Taxonomic Order: Insinsi
Alignment: Poioumenonic
Energy: Uchambuzi
Lifespan: 1,000 years
Diet: Common mortal fare
Habitat: Grassland plateaus
Evolved from shemir who began using the energy of uchambuzi to study the narrative flow around them.
Cephalans appear to be anthropomorphic beings with high foreheads and a variety of color skin hues (dark grey, rich green, or shimmering pink). They have fingers that are proportionately longer than one might expect from the size of their hands. They have hair on the fringes of their heads but not on top.
Kupasuas reproduce sexually with one another. They sometimes reproduce with other insinsi, where the species of the offspring follows that of the mother. Reproduction with any other species requires supernatural intervention.

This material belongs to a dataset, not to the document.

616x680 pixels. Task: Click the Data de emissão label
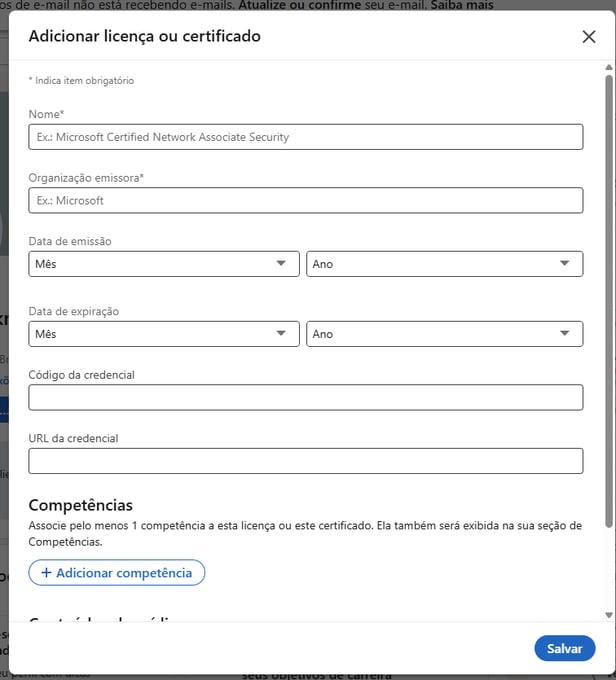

Kupasuas have the ability to analyze the story of a person, place, or thing by focusing on it for a day without rest, thus knowing the important events of a person, place, or thing over the last half of its existence. The larger the area of and/or older a place, the older a person, or the older and larger a thing, the harder this is.

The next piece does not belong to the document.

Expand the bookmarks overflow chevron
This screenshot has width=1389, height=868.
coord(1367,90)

Kupasuas have the power to skewer a person verbally in a way that will cause them emotional damage if they have spent a day without rest analyzing them. This taunt will usually take the form of a deeply personal insult or critique.
If a kupasua is ignored for long enough, they wither away.
There is one nation of kupasuas in deep southeastern Taggarus. They are called the Watu.
The Watu dwell in a small city atop a grassy plateau in southeastern Taggarus where they live in dried mud-domes that cover an underground warren of chambers that are filled with their archives, libraries, and classrooms.
The city is run by a council selected by various committees who vet the candidates thoroughly. Candidates are selected from the twelve guilds. Each guild is dedicated to analytical and critical practices in terms of the works in the archives. They control different territories within the vast subterranean warren. Everyone in the city who is not part of the guild is either a non-voting citizen or a child; the former often aspire to join a guild.
Children are raised by their extended families in large cluster houses, which are separate buildings all connected with one another via shared walls, like a sprawling urban venn diagram. The intersecting areas are usually storage spots. Children are taught to read very early and sent to school as soon as they have the basics of reading down. From the time they go to school until they are ten years old, they go home every night to their families, but after the age of ten, they are selected by a guild for a boarding school experience if they test well. If they fail their early tests, they are tested again every year to see if they have improved well enough to go to a guild boarding school. Those who never test into a guild school become non-voting citizens.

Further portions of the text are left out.